Myths about using multiple assessments in leadership training and team-building sessions.
MYTHS:
1) Multiple assessments will confuse participants.
Actually, most participants in team building workshops don’t get confused, they grasp the information quickly. That’s because participants tend to focus on broad patterns and concepts rather than details. They search for practical information about ways to apply the concepts to their team. Modern learners are actually BORED more often than we like to think. Get these employees engaged with some challenging thinking! When most team-building workshops are finished, participants tend to forget the specific terminology. What they remember are the concepts that they can directly apply to improve team engagement. When assessments complement each other and provide additional information, this actually allows participants to focus on their team dynamics rather than memorizing assessment categories, codes, colors, types, etc. Using multiple assessments, particularly complementary ones, frees them from memorization. They take what is helpful and drop the rest.
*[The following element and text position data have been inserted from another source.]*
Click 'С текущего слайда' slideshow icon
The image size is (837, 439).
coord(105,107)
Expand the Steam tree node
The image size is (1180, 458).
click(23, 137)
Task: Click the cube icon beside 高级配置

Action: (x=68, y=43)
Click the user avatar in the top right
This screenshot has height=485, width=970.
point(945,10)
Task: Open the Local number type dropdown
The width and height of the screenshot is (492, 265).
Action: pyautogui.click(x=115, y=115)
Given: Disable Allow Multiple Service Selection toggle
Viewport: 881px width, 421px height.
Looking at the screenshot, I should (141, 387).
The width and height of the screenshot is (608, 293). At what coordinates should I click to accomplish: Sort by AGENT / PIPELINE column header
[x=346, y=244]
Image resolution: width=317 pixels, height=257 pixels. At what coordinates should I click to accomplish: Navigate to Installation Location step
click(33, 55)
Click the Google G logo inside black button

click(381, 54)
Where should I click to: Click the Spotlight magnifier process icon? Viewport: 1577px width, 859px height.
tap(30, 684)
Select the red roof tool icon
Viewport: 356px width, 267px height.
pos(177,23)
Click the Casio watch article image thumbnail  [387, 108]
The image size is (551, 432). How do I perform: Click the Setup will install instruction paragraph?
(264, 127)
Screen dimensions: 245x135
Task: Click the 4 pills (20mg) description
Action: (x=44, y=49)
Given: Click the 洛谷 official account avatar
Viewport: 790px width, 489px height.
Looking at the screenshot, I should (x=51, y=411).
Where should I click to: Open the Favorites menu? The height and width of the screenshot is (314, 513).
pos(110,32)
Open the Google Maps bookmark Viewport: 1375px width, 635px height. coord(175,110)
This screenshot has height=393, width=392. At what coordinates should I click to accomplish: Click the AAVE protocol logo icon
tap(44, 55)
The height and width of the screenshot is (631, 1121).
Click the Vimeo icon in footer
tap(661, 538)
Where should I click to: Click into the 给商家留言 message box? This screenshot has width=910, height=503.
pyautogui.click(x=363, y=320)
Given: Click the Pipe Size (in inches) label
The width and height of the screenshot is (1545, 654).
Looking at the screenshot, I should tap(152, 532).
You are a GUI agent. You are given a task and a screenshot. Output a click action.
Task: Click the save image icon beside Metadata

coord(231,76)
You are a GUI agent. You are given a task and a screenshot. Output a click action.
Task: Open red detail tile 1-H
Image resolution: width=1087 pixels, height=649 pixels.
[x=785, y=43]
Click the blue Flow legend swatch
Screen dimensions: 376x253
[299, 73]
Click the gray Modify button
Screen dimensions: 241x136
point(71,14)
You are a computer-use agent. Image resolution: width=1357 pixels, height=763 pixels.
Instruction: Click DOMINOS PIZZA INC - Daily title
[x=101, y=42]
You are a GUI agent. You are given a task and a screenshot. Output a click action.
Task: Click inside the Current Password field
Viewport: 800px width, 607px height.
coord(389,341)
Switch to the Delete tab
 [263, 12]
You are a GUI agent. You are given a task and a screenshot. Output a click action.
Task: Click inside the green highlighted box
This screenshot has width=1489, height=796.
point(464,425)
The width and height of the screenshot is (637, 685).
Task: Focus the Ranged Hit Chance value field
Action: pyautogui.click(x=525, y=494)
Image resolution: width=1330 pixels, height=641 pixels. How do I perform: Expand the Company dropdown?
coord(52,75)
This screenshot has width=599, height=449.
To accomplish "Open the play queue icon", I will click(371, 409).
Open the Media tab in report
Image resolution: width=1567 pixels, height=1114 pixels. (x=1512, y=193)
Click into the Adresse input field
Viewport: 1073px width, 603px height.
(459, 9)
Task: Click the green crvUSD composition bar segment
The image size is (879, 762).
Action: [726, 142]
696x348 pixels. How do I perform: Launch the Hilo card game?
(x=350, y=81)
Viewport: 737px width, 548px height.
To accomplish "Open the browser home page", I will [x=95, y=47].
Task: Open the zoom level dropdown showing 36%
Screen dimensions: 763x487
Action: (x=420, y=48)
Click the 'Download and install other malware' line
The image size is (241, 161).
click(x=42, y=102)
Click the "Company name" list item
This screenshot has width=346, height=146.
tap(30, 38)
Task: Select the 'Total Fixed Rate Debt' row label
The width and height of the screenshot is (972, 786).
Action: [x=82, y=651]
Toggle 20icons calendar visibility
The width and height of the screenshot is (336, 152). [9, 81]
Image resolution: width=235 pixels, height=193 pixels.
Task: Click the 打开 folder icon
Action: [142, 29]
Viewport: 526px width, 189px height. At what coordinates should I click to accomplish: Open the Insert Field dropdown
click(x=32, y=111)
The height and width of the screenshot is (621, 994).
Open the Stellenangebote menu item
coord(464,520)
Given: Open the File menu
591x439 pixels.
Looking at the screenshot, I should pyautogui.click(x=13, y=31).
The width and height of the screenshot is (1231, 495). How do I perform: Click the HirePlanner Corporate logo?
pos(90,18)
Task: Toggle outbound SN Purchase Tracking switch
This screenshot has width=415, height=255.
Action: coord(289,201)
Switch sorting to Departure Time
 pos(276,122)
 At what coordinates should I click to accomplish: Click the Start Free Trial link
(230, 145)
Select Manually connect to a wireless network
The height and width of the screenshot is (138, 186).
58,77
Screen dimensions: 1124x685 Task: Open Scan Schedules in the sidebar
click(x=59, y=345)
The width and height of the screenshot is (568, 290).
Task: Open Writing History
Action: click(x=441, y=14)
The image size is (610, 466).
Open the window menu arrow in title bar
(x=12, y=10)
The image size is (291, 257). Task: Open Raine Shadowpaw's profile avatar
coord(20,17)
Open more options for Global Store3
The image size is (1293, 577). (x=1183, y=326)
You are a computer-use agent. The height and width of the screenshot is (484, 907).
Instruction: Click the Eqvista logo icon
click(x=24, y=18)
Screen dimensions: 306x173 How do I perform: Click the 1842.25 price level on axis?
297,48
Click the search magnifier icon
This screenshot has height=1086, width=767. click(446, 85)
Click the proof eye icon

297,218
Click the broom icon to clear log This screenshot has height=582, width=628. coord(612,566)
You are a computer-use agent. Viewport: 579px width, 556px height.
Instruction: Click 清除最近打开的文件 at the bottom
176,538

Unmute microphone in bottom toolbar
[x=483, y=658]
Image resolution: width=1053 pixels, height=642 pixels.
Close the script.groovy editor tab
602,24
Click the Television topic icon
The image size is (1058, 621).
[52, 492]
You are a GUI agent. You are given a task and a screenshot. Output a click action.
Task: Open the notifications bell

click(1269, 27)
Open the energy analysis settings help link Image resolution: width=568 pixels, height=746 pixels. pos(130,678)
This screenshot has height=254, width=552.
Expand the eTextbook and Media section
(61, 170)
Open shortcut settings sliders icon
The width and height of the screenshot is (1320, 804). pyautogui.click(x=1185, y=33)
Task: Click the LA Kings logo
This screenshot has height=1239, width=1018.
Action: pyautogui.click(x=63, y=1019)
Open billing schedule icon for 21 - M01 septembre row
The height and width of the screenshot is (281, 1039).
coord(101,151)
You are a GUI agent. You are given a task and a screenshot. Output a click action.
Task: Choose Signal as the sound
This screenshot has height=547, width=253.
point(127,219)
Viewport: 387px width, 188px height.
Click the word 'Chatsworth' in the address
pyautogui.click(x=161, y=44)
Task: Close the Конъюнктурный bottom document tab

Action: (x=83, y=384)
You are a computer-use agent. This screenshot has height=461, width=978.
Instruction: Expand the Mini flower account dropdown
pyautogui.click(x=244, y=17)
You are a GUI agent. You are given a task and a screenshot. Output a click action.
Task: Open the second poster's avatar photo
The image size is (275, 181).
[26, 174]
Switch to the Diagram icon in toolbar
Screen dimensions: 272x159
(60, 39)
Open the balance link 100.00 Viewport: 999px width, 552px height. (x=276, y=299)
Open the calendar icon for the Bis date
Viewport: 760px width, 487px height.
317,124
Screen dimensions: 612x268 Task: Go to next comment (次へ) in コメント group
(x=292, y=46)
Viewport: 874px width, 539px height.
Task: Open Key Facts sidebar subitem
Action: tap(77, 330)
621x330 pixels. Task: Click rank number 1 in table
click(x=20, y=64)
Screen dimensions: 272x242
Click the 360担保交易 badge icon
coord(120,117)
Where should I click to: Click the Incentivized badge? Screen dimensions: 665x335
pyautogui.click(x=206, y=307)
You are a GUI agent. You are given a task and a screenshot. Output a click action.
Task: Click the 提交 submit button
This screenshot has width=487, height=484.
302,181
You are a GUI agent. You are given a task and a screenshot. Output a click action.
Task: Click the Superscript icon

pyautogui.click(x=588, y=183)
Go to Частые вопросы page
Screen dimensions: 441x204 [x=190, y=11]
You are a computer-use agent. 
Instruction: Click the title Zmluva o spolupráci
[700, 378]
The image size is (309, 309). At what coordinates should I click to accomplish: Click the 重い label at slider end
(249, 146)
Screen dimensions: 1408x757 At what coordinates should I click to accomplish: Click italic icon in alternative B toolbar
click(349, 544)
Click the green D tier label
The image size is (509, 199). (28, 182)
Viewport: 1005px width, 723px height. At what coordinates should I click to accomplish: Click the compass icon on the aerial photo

2) There isn’t enough time.
Often it is more important to spend LESS time covering a specific assessment and use the time you just saved to broaden the concepts of identifying strengths and accepting differences. Instead of spending three hours on the in-depth details of Assessment X, try spending one hour on Assessment X, one on test Y, and then reserve the third hour for processing how the team can combine the information to work better together. Participants vary in what they get more out different assessments. Using multiple tests help them identify specific things to their team dynamics. You can always schedule a follow-up session if teams want to know more about one of the assessments.
3) We’ve already picked the ideal test.
There is probably no such thing as the ideal or perfect test. Some assessments measure behavioral tendencies, others identify personality traits, still others clarify values or driving themes. Try to select assessments that complement each other (measure different things). You’ll find that teams will gravitate to the information that identifies issues that may be causing problems on the team. Even the test you may believe is “ideal” can miss the issues that a team may struggling with at the moment. Remember, just-in-time and just-what-is-needed is always better than the “one shoe fits all strategy.”
Some powerful combinations include:
INSIGHT Inventory and StrengthsFinder2.0 (CliftonStrengths)
These two combine behavioral traits (INSIGHT Inventory) with personality themes (StrengthsFinder2.0) Both are strengths based and there is very little overlap so participants get different information from each one. A quick overview might be: INSIGHT Inventory reveals how someone walks and talks coming down the hallway, and StrengthsFinder tells you why they are coming.
MBTI and INSIGHT Inventory
The MBTI reflects Jung’s model of judging and thinking. The INSIGHT Inventory is based on factor analysis of behavioral differences and why people change from one setting to another. The overlap on one scale, extroversion and introversion, and that provides a nice check on this important trait. Otherwise they complement each other nicely and help team members explore how they can utilize the strengths of several different scales.
What are your favorite assessment combinations for team building?